Problem 1:
According to the post about Chaim Bloom's departure from the Red Sox, what did Bloom get in return when he traded Hunter Renfroe?
Problem 2:
Write the next part of the post about Chaim Bloom's departure from the Red Sox, picking up after its final line.

Text segment:
I think if I were another team in the AL I’d be somewhat concerned.  The Sox have money to spend and they didn’t fire Bloom to bring in someone to run the club on a budget.  If they were going to do that they’d have kept Bloom and I think you can make a case for Bloom sticking around and at least getting one year of loosened purse strings to take a shot.

But I think this is the right call.  For me Chaim Bloom’s biggest flaw was his timidity.  I think his tenure really can be summed up by one deal.  In the 2021/22 off-season just moments before the lockout he traded Hunter Renfroe for Jackie Bradley Jr. and a couple of minor leaguers.  It was a pretty blah deal; trade high, build the system and bring back a known quantity.  However, that known quantity was one that had known flaws.  Had Bloom backstopped that with the 2022 version of Chris Young or Gabe Kapler or Jonny Gomes…great.  The idea that JBJ would hit .083 or whatever wasn’t THAT big a reach.  Instead there was no fall back.  And that’s not where the Sox are now.  This team is well situated to move forward.  There are holes to be sure but they are obvious 2B (or SS depending on where you put Story) and of course the rotation.  The Sox need to get a stud pitcher this winter and I don’t think Chaim Bloom is the guy for it.

In the end I think Bloom was set up to fail.  A team already fading, a directive to trade the greatest player in a generation and a lack of funds to replace him, that’s not a winning formula.  But he leaves having taken the bullet and hands the reins over with the Sox looking very much like they did after the 1997 season when Duquette was given the chance to build on what he had.  If the next GM can do what Duquette did from 1998-2002 I think we will be pretty happy.

Jose is an Absurd Sultan Posted: September 14, 2023 at 01:08 PM | 37 comment(s) Login to Bookmark
  Related News:

Reader Comments and Retorts

Go to end of page

Statements posted here are those of our readers and do not represent the BaseballThinkFactory. Names are provided by the poster and are not verified. We ask that posters follow our submission policy. Please report any inappropriate comments.

   1. Darren Posted: September 14, 2023 at 02:07 PM (#6141313)

[Part of a data file]
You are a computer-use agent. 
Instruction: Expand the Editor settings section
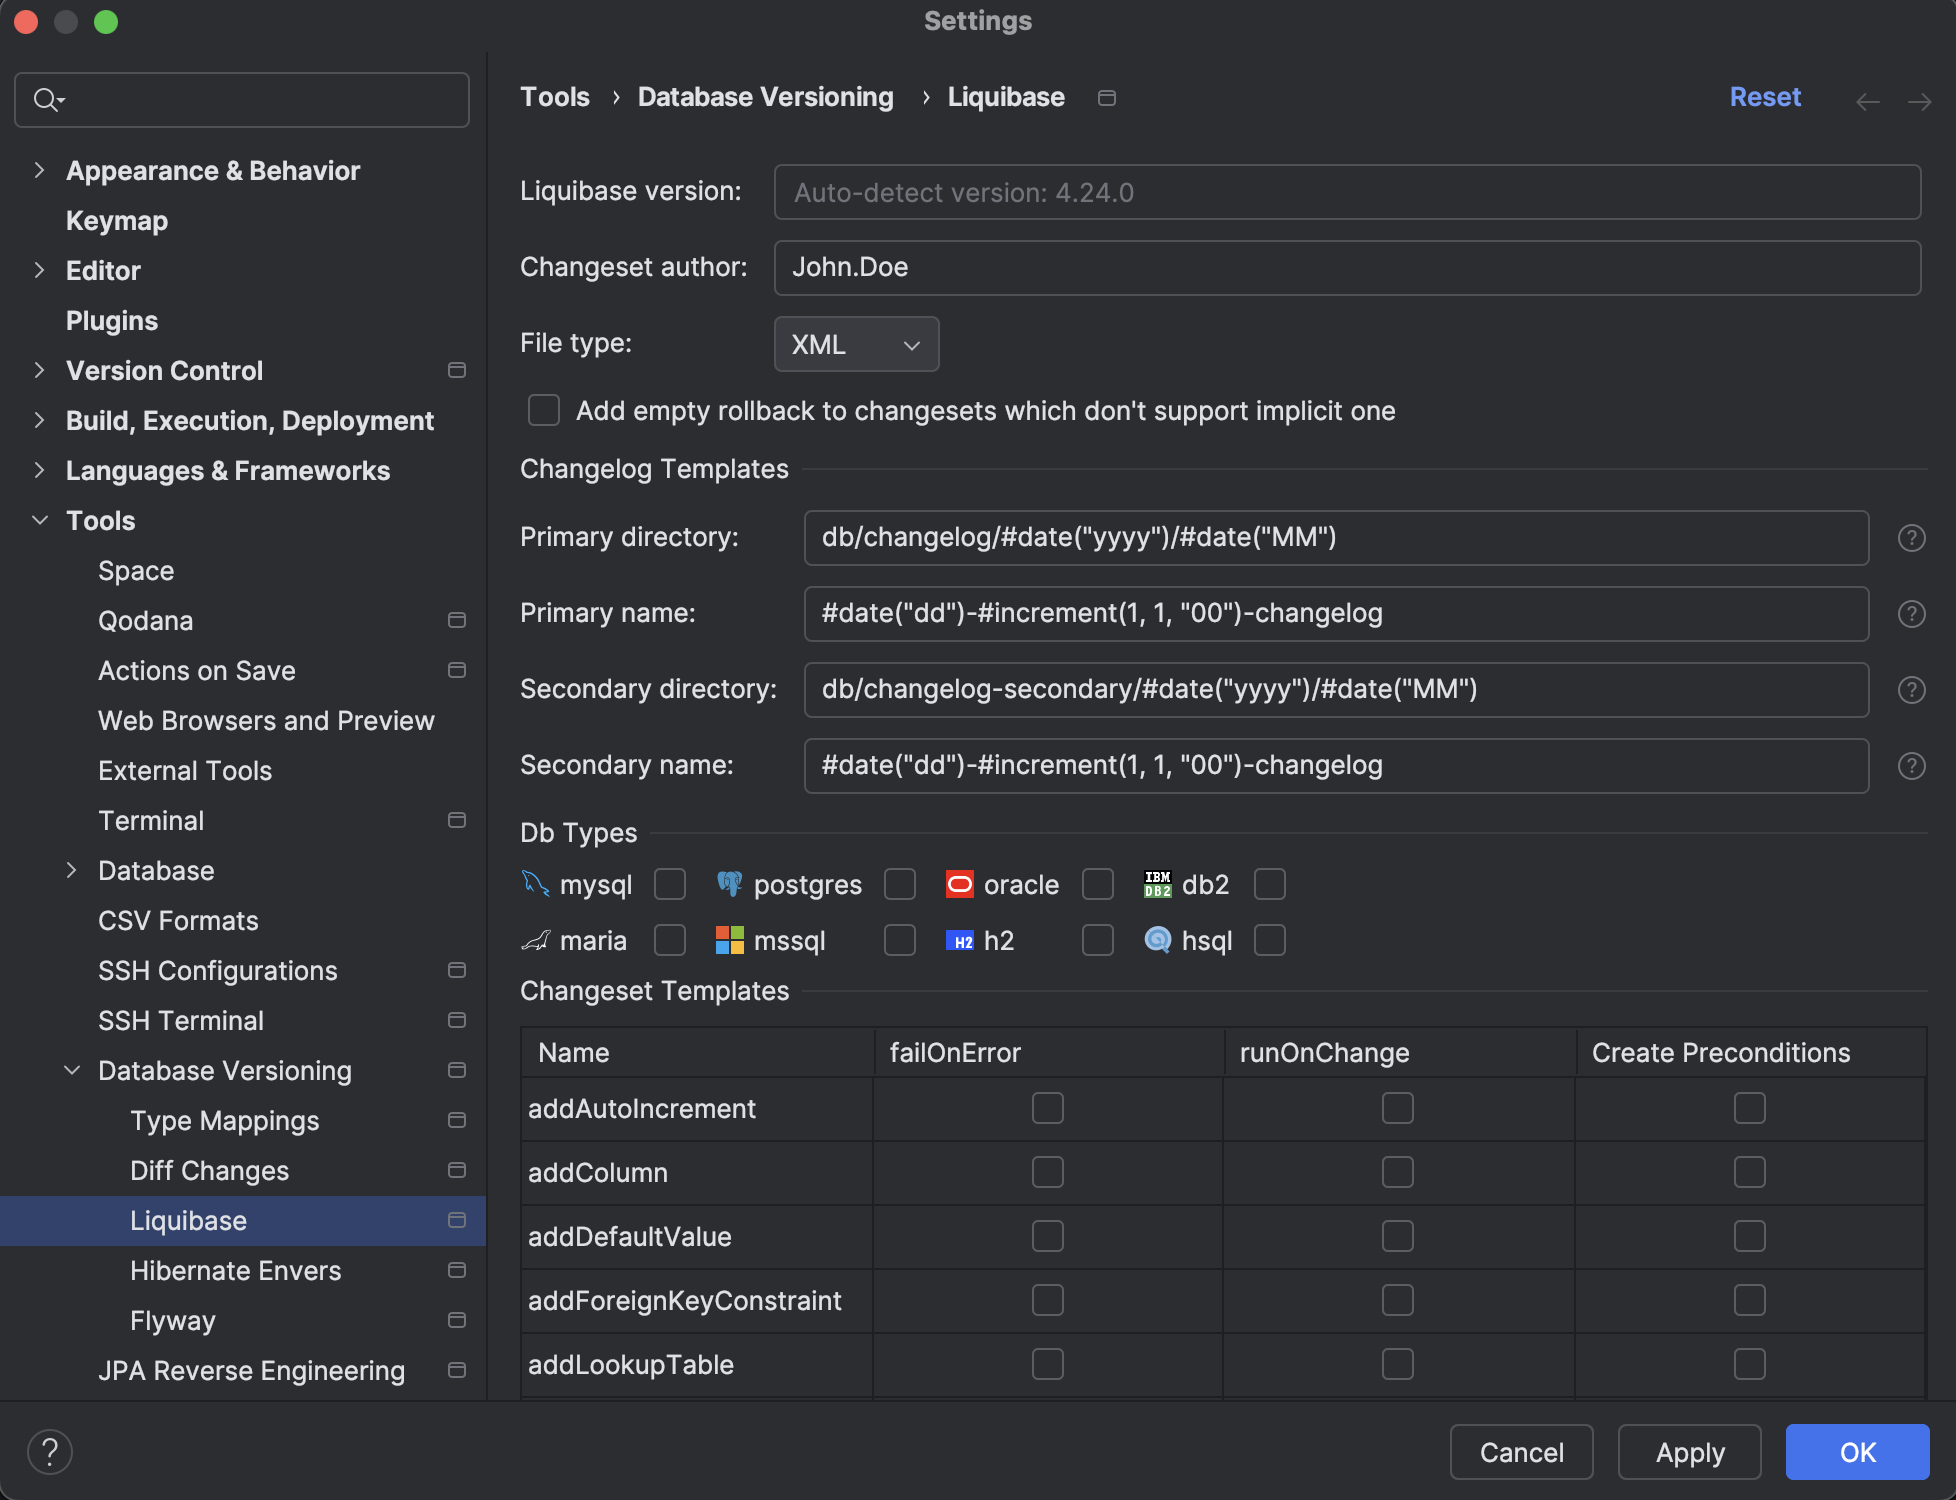point(39,270)
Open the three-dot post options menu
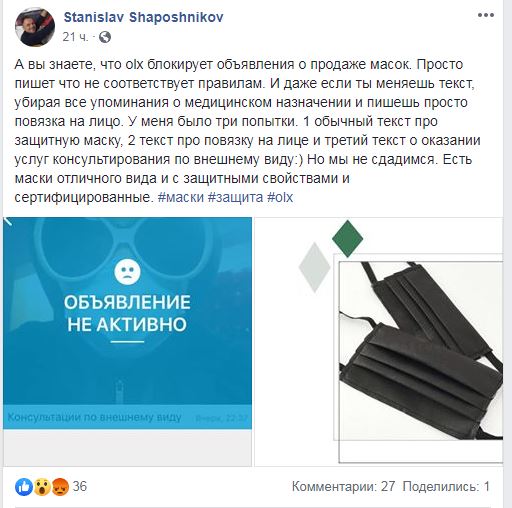The image size is (512, 508). click(485, 15)
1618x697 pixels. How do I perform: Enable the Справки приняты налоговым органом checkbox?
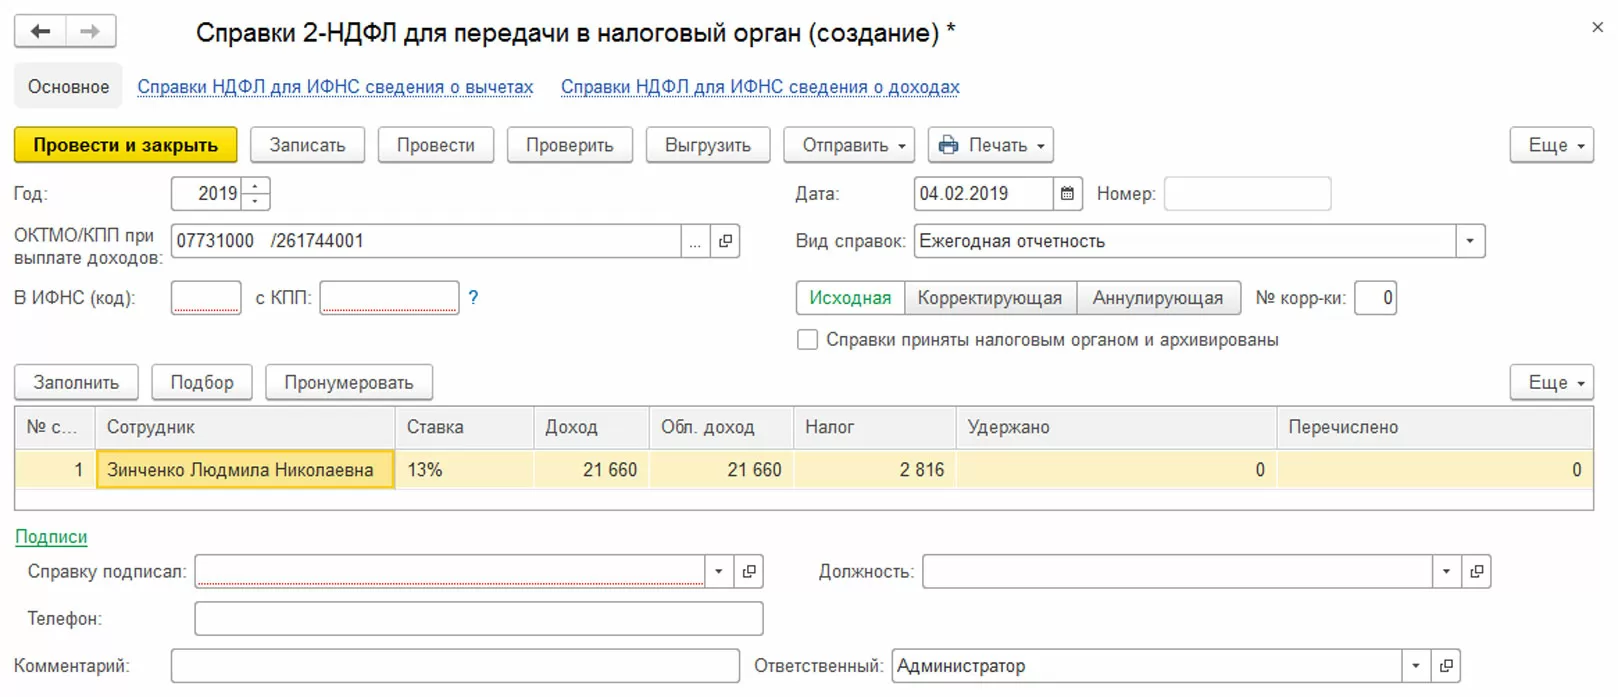807,340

Final answer 1:
Jackie Bradley Jr. and a couple of minor leaguers.

Final answer 2:
The RF situation in 2022 and the SS situation in 2023 were the worst of Bloom. Dealing Renfroe and having replacement-level replacements was a big and ugly miss. Similarly, letting Bogaerts walk and not finding a SS of any kind left a big and unnecessary hole.

I'm fine with this decision and I would have been fine if they kept him. Jose points out what he Bloom did well and if they thought he needed another year to put it all together, that would have been alright. But if, knowing what they know about the machinations behind the scenes, they decided to let him go, I can't really argue.
   2. Darren Posted: September 14, 2023 at 02:15 PM (#6141317)
Crossposted from the main page thread: So do they now do the thing where they bring in a Dombrowski type to cash some of the prospects and build a winner?
   3. villageidiom Posted: September 14, 2023 at 02:57 PM (#6141324)
The RF situation in 2022 and the SS situation in 2023 were the worst of Bloom.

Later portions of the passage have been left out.